» WHAT NEEDS TO BE DONE:
Only a number is expected: the count of lines in the listing where "filter" occurs.

[LISTED RECORDS — start]

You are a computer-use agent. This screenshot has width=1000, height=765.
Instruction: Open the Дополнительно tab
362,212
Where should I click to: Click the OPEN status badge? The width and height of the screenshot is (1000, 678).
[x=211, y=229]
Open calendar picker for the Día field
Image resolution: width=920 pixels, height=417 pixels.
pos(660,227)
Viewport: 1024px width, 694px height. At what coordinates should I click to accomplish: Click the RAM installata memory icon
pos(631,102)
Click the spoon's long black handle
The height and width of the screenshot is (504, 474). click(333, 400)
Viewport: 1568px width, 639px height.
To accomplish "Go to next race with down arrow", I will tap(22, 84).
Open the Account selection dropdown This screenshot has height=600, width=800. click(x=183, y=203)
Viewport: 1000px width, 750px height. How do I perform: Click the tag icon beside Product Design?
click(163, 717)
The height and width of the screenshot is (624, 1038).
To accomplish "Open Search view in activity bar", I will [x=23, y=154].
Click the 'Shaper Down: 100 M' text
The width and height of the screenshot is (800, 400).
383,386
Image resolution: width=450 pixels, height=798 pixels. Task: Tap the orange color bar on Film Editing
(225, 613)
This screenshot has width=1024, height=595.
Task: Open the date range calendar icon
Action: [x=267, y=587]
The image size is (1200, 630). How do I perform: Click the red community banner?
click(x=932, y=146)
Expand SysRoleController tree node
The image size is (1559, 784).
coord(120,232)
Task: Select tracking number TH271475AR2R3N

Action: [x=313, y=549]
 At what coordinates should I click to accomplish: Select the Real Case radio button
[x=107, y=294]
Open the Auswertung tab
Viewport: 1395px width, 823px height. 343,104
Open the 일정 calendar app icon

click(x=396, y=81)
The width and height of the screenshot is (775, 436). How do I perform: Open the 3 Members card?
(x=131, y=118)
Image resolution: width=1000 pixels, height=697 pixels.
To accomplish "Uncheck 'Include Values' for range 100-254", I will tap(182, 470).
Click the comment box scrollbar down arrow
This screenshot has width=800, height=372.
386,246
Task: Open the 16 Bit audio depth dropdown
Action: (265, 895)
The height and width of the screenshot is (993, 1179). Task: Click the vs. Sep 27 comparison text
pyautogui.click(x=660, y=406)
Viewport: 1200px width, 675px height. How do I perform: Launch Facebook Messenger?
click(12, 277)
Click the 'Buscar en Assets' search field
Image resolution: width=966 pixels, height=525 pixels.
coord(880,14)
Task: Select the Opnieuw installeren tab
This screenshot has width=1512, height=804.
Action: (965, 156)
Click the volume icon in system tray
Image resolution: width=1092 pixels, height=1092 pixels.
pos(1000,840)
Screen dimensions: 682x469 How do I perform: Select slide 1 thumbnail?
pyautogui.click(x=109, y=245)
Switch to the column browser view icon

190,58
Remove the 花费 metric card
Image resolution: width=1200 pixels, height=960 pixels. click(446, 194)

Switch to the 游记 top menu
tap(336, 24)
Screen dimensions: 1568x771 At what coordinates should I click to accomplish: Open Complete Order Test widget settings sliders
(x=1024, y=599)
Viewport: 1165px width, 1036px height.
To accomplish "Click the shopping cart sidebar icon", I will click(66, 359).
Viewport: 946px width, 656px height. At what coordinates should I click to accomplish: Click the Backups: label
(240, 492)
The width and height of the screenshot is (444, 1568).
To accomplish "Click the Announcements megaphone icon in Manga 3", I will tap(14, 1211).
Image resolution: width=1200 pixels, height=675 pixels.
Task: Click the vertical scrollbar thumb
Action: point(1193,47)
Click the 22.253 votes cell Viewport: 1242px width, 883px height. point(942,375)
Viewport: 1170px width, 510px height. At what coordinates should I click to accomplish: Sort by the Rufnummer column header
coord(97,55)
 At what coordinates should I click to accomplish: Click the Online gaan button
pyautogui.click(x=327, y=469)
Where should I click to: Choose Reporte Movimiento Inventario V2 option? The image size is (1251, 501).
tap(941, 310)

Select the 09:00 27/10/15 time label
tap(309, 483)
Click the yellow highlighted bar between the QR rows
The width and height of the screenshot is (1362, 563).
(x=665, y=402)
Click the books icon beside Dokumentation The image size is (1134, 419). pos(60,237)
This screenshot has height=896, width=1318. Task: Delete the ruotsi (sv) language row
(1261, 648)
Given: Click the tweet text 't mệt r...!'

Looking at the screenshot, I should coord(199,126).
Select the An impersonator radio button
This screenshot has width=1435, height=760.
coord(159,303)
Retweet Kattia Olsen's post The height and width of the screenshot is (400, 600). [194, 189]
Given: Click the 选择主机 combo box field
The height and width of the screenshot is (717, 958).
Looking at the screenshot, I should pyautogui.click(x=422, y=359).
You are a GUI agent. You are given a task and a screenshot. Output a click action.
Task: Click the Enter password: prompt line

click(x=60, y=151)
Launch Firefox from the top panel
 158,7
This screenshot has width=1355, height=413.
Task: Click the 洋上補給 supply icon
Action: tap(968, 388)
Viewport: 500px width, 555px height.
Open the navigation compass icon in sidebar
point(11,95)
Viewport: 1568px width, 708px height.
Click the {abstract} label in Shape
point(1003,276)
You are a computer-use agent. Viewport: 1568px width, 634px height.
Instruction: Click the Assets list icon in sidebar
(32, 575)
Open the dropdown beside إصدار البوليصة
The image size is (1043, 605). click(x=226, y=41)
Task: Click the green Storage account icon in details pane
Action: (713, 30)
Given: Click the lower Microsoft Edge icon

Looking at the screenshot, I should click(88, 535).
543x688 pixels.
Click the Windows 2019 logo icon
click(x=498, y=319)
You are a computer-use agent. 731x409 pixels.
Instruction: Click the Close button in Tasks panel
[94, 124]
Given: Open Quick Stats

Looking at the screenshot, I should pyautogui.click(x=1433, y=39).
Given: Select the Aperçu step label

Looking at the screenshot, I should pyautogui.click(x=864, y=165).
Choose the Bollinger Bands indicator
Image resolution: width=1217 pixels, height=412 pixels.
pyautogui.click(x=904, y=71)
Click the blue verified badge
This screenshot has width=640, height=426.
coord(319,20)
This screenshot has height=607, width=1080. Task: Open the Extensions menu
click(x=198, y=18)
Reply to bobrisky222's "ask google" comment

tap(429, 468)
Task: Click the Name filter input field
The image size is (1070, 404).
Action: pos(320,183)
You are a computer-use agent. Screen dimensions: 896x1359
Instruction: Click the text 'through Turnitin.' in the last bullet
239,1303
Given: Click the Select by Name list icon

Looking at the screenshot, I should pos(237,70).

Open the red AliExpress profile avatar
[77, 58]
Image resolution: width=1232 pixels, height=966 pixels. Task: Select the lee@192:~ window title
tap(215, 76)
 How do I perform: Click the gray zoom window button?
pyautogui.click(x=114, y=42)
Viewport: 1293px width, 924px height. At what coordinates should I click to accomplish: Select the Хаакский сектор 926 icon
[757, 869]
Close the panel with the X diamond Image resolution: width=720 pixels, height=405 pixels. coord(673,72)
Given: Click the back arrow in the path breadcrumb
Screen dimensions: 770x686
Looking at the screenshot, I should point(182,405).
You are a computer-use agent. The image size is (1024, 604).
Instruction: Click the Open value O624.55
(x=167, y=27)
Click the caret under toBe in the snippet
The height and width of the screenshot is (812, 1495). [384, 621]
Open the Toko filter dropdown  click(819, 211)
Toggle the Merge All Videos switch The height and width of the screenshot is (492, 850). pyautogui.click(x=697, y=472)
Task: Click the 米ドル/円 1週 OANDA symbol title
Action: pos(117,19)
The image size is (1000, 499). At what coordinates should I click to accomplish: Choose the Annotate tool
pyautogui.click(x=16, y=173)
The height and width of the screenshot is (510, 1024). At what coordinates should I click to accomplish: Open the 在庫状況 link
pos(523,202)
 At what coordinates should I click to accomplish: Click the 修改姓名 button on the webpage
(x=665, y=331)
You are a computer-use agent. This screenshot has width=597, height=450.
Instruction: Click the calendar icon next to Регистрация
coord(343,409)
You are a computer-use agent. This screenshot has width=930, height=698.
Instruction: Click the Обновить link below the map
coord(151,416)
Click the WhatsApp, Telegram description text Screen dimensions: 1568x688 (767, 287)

[LISTED RECORDS — finish]

» RESPONSE TO THIS EXERCISE:
2